## [Records shown]

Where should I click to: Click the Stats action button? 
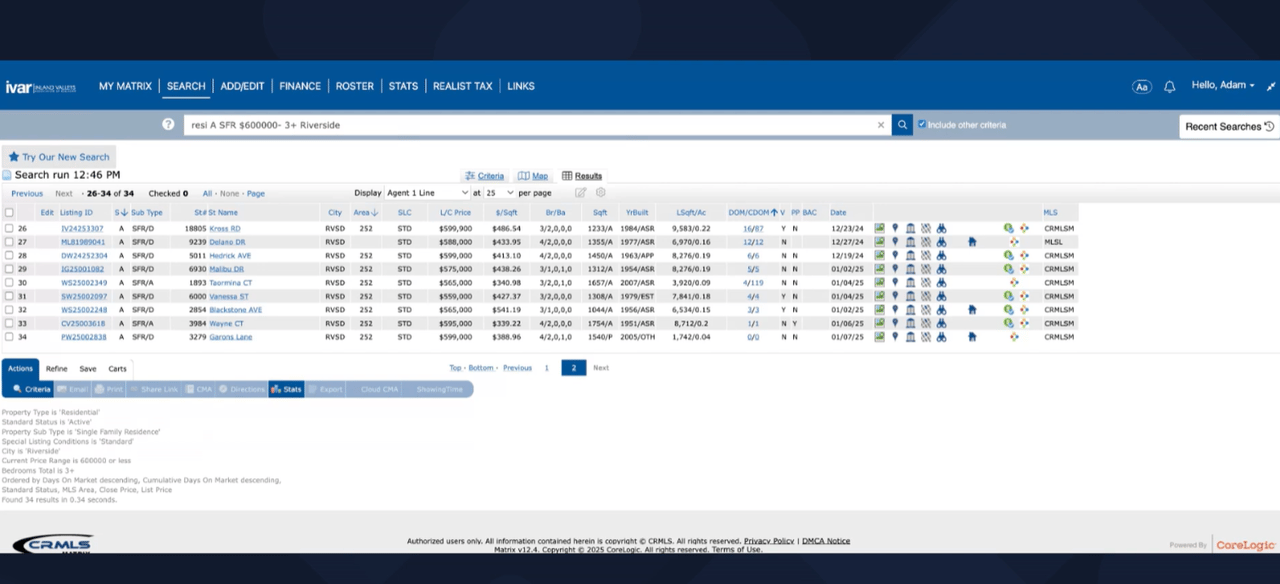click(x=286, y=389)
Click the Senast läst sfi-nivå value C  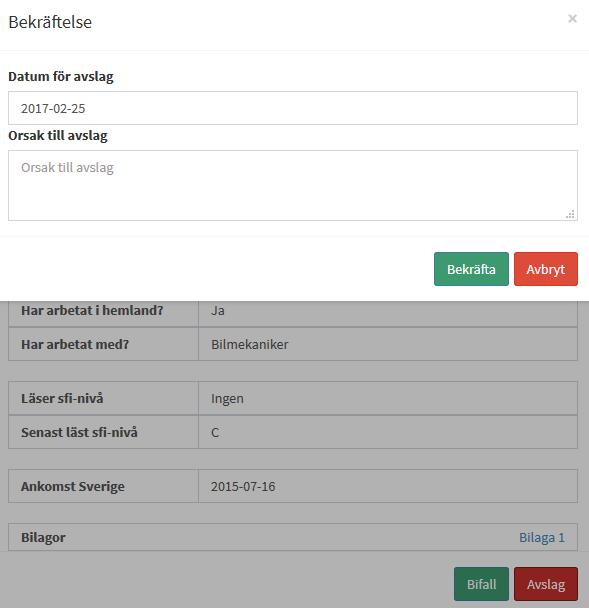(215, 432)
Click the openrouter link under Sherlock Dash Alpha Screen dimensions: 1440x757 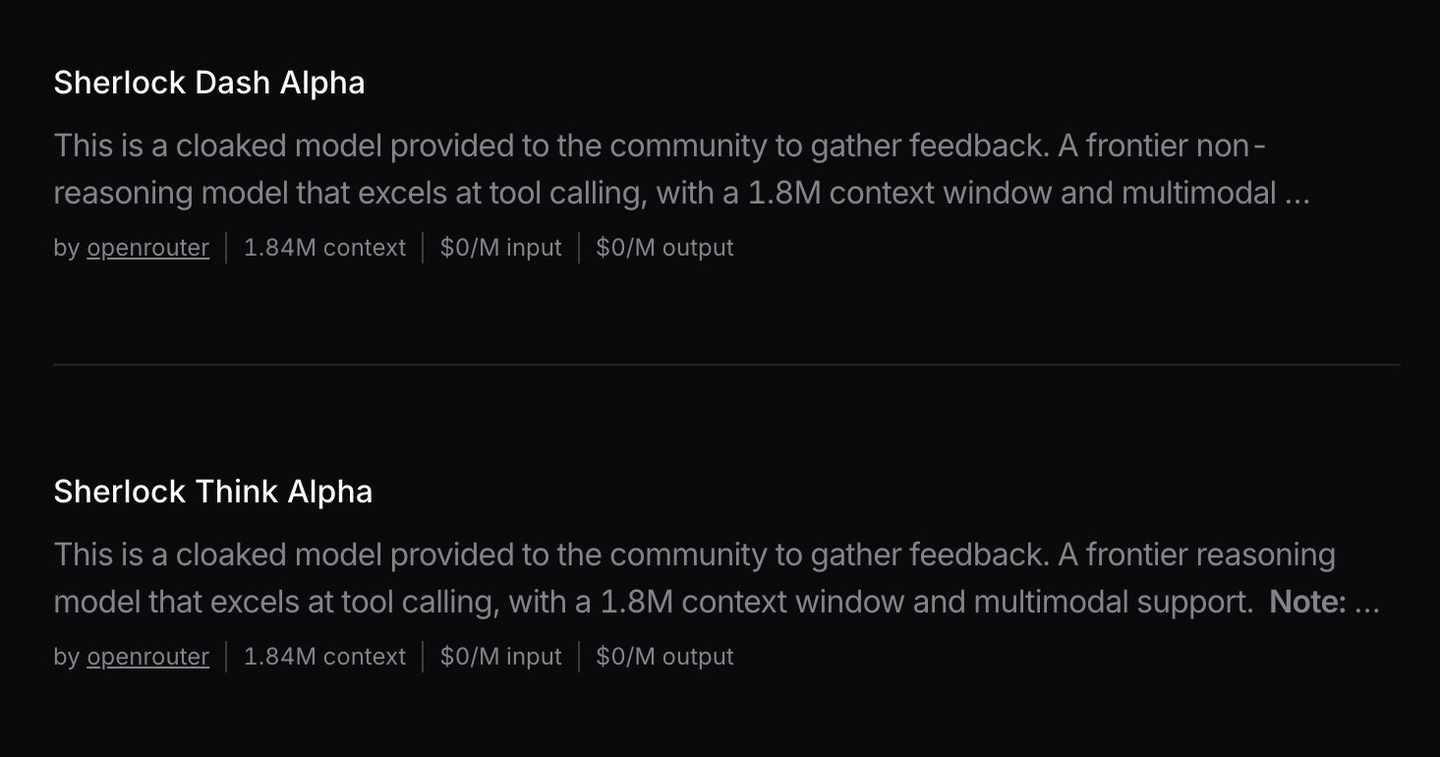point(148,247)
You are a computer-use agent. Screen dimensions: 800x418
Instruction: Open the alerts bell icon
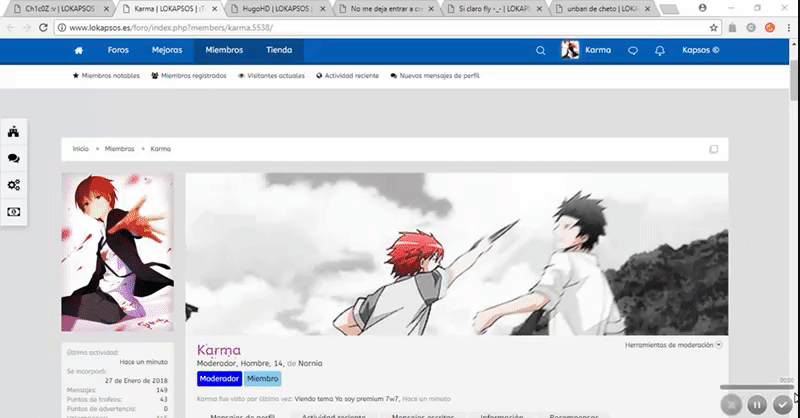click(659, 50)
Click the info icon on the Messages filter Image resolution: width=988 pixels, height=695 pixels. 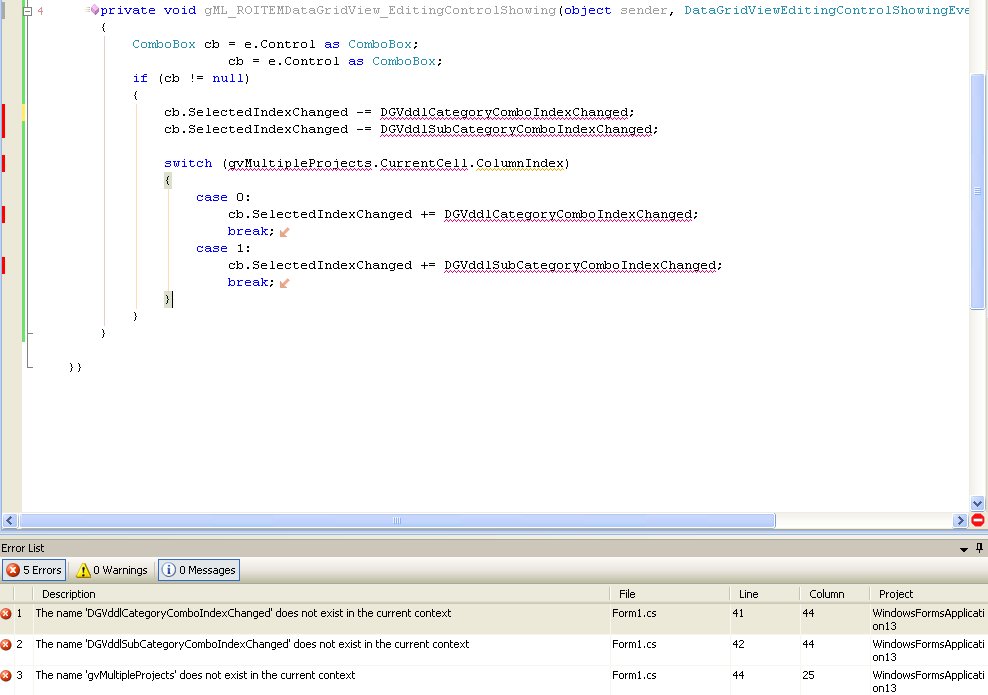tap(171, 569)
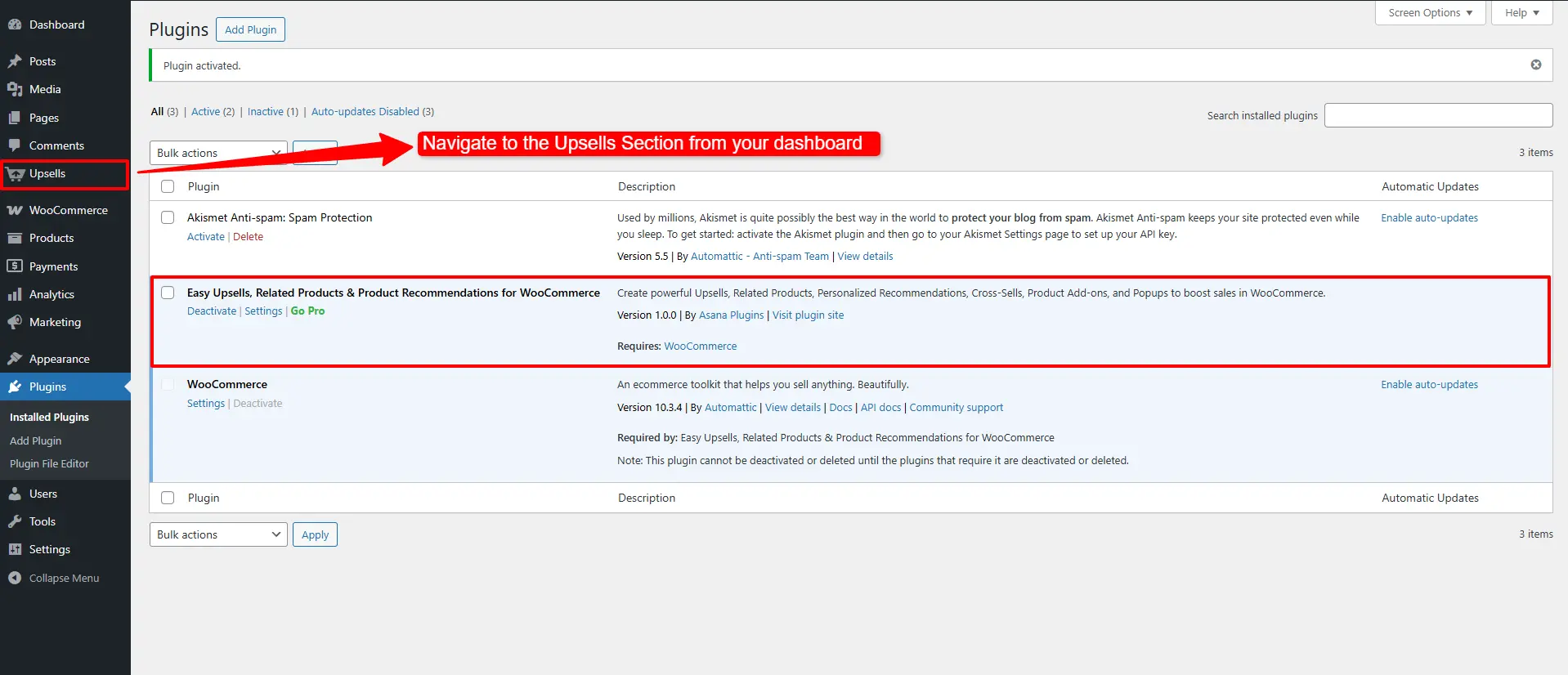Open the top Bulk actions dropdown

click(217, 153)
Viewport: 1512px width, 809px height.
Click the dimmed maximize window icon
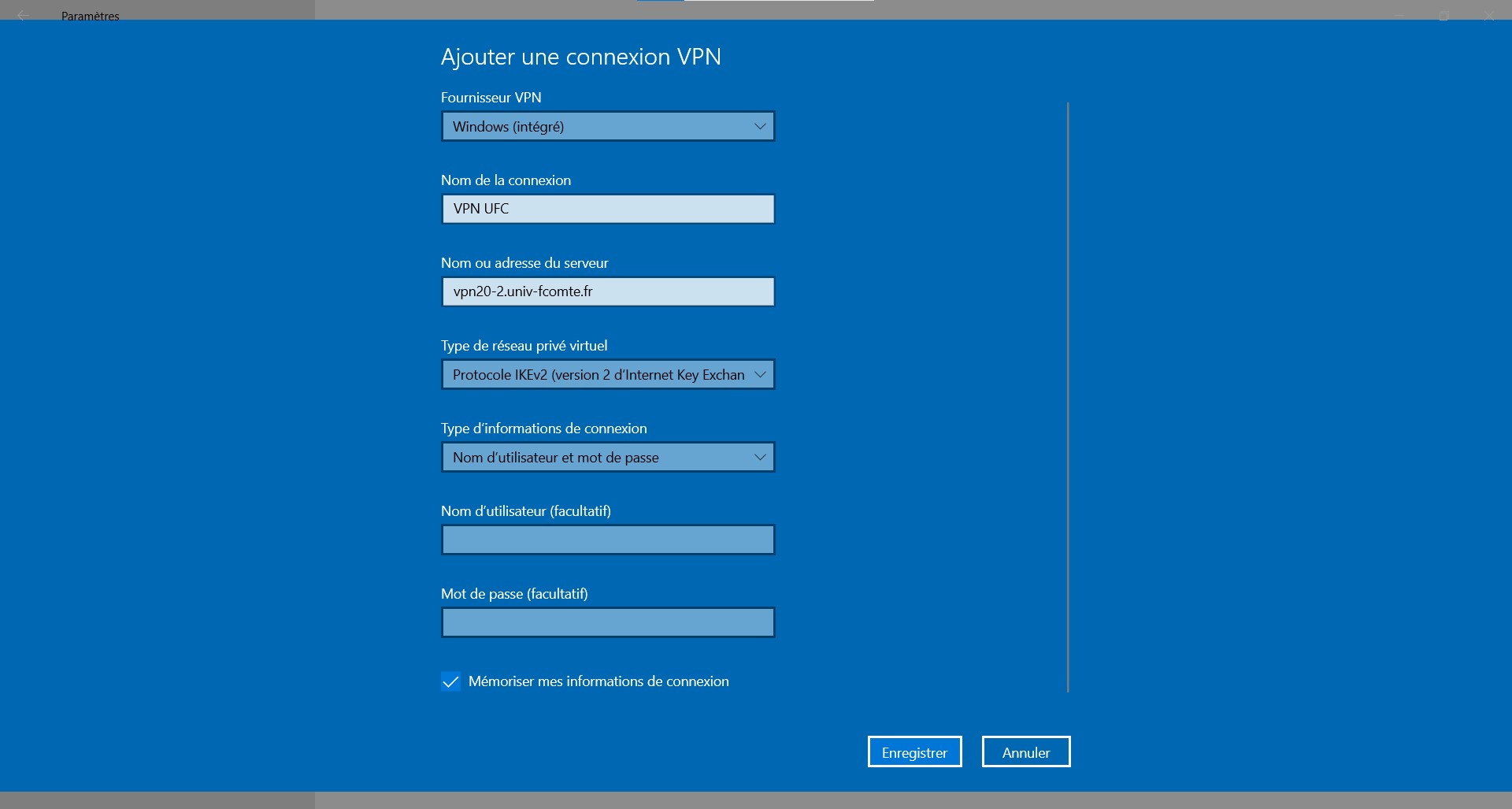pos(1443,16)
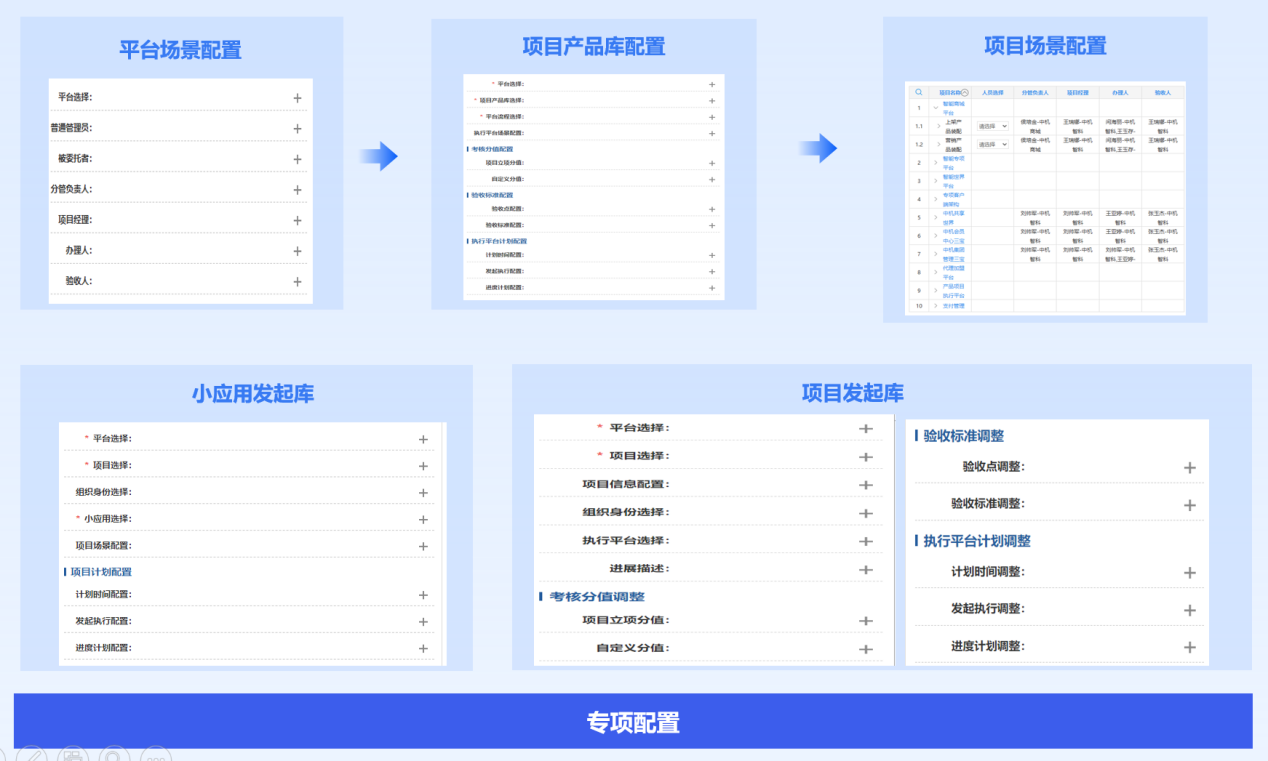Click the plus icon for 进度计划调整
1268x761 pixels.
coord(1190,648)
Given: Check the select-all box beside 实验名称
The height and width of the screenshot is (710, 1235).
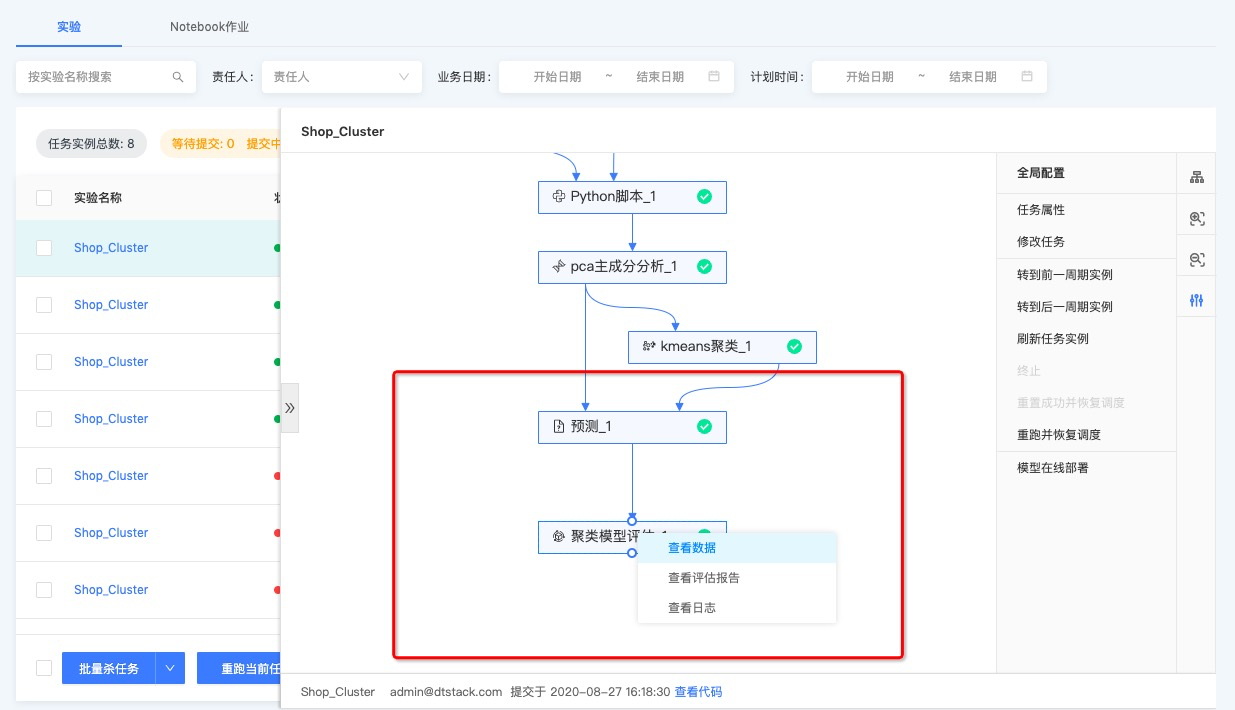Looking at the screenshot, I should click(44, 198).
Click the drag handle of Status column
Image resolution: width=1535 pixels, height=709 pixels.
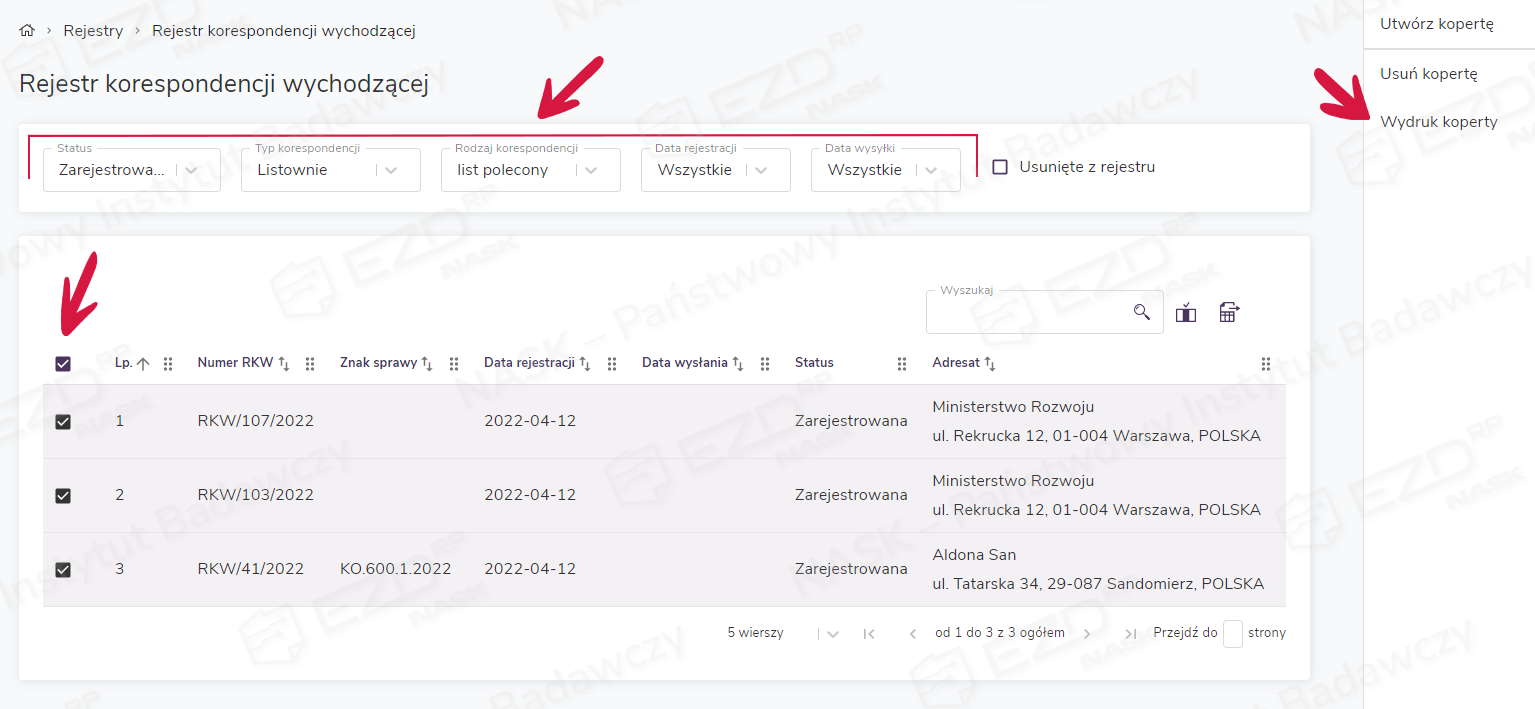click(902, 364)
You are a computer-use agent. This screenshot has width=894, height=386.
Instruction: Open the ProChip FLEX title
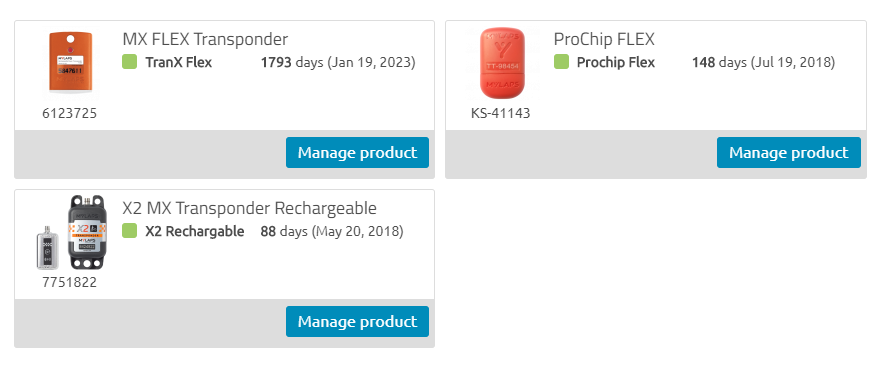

## [Directions]
Restate the data exactly, though only from the line that contains "The height and" through its last line, both ends included and with the pictures left out.

## [Your response]
The height and width of the screenshot is (710, 1235).
Looking at the screenshot, I should click(44, 198).
Click the drag handle of Status column
Image resolution: width=1535 pixels, height=709 pixels.
click(902, 364)
You are a computer-use agent. This screenshot has width=894, height=386.
Instruction: Open the ProChip FLEX title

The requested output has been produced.